### Problem details
Retype the records in full, and please keep the pictures out of the copy.

### Recorded data
■ ■ ■ ■ ■
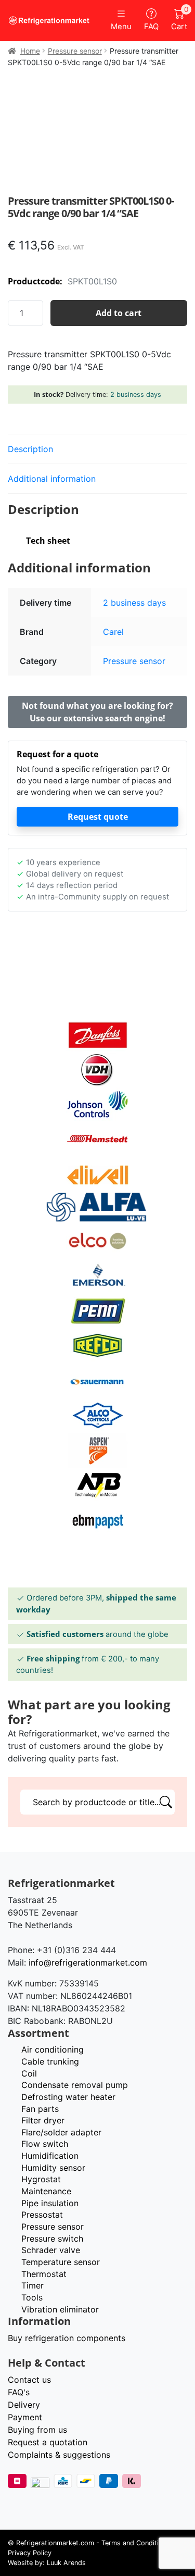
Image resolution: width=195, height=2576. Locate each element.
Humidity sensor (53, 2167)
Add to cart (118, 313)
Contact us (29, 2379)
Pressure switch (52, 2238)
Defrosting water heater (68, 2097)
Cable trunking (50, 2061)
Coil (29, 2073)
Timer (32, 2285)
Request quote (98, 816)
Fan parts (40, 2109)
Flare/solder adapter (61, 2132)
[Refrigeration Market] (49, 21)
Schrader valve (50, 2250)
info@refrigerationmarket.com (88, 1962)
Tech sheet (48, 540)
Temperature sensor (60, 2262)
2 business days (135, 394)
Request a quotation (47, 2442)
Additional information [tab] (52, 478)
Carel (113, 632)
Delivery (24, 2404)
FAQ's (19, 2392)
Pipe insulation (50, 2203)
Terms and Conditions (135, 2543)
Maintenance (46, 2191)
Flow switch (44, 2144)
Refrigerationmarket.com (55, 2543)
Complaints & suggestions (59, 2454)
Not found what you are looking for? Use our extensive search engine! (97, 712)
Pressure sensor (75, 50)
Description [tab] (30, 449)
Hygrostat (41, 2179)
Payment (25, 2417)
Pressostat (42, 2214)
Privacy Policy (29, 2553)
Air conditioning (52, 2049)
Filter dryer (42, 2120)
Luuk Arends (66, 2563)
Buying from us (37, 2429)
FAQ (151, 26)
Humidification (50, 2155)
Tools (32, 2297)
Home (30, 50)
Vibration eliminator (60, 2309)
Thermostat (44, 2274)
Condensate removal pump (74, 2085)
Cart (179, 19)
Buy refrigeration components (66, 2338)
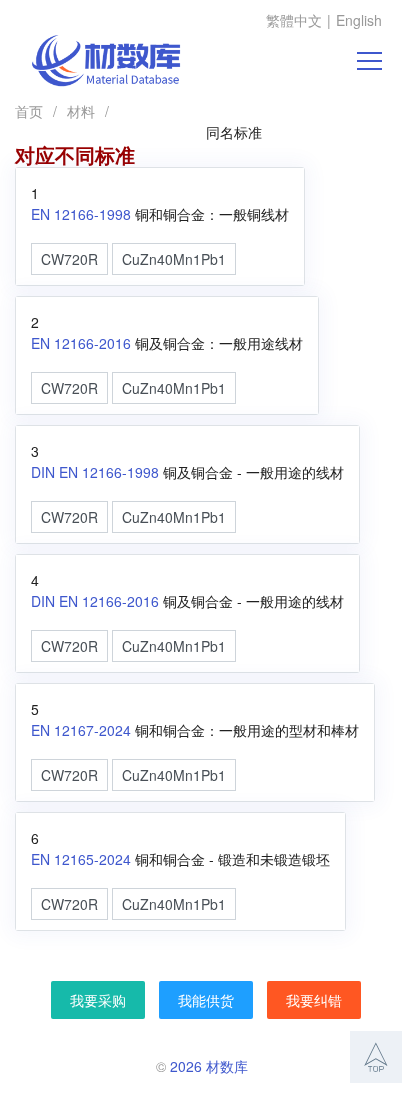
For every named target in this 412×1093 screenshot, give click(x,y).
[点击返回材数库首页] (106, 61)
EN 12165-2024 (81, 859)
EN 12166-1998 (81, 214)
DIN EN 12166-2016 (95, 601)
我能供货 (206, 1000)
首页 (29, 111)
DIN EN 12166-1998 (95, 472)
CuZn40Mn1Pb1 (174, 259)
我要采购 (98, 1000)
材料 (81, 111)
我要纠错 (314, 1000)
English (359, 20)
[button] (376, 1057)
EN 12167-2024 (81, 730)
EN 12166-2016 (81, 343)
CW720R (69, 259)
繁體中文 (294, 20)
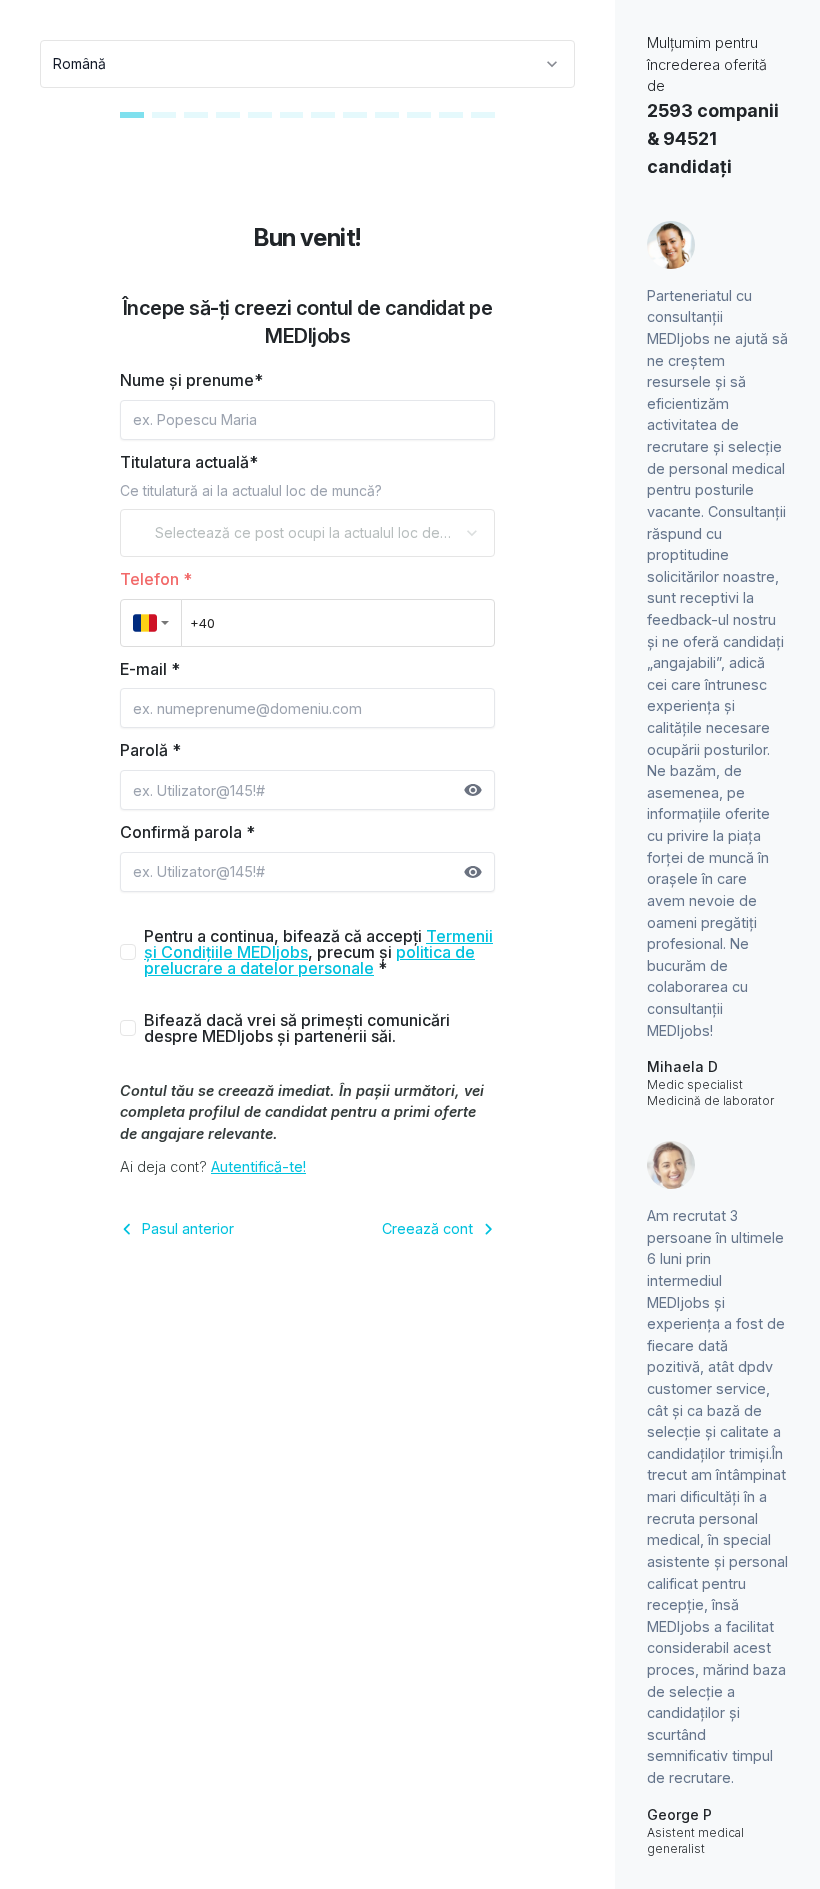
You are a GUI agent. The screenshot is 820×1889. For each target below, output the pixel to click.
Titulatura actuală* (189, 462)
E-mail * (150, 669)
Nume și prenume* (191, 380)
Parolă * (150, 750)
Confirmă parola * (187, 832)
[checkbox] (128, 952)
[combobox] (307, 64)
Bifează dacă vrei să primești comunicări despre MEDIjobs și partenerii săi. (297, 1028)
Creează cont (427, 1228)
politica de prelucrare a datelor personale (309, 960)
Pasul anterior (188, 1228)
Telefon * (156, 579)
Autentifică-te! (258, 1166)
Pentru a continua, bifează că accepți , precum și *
■ ■ ■ ■ ■
### Exercise output
Image resolution: width=195, height=2576. Locate each element.
Humidity sensor (53, 2167)
Add to cart (118, 313)
Contact us (29, 2379)
Pressure switch (52, 2238)
Defrosting water heater (68, 2097)
Cable trunking (50, 2061)
Coil (29, 2073)
Timer (32, 2285)
Request quote (98, 816)
Fan parts (40, 2109)
Flare/solder adapter (61, 2132)
[Refrigeration Market] (49, 21)
Schrader valve (50, 2250)
info@refrigerationmarket.com (88, 1962)
Tech sheet (48, 540)
Temperature sensor (60, 2262)
2 business days (135, 394)
Request a quotation (47, 2442)
Additional information [tab] (52, 478)
Carel (113, 632)
Delivery (24, 2404)
FAQ's (19, 2392)
Pipe insulation (50, 2203)
Terms and Conditions (135, 2543)
Maintenance (46, 2191)
Flow switch (44, 2144)
Refrigerationmarket.com (55, 2543)
Complaints & suggestions (59, 2454)
Not found what you are looking for? Use our extensive search engine! (97, 712)
Pressure sensor (75, 50)
Description [tab] (30, 449)
Hygrostat (41, 2179)
Payment (25, 2417)
Pressostat (42, 2214)
Privacy Policy (29, 2553)
Air conditioning (52, 2049)
Filter dryer (42, 2120)
Luuk Arends (66, 2563)
Buying from us (37, 2429)
FAQ (151, 26)
Humidification (50, 2155)
Tools (32, 2297)
Home (30, 50)
Vibration eliminator (60, 2309)
Thermostat (44, 2274)
Condensate removal pump (74, 2085)
Cart (179, 19)
Buy refrigeration components (66, 2338)
For every named target in this 412×1093 screenshot, give click(x,y).
[点击返回材数库首页] (106, 61)
EN 12165-2024 (81, 859)
EN 12166-1998 (81, 214)
DIN EN 12166-2016 (95, 601)
我能供货 (206, 1000)
首页 (29, 111)
DIN EN 12166-1998 (95, 472)
CuZn40Mn1Pb1 (174, 259)
我要采购 (98, 1000)
材料 (81, 111)
我要纠错 (314, 1000)
English (359, 20)
[button] (376, 1057)
EN 12167-2024 (81, 730)
EN 12166-2016 (81, 343)
CW720R (69, 259)
繁體中文 (294, 20)
You are a GUI agent. The screenshot is 820×1889. For each target below, output the pixel to click.
Titulatura actuală* (189, 462)
E-mail * (150, 669)
Nume și prenume* (191, 380)
Parolă * (150, 750)
Confirmă parola * (187, 832)
[checkbox] (128, 952)
[combobox] (307, 64)
Bifează dacă vrei să primești comunicări despre MEDIjobs și partenerii săi. (297, 1028)
Creează cont (427, 1228)
politica de prelucrare a datelor personale (309, 960)
Pasul anterior (188, 1228)
Telefon * (156, 579)
Autentifică-te! (258, 1166)
Pentru a continua, bifează că accepți , precum și *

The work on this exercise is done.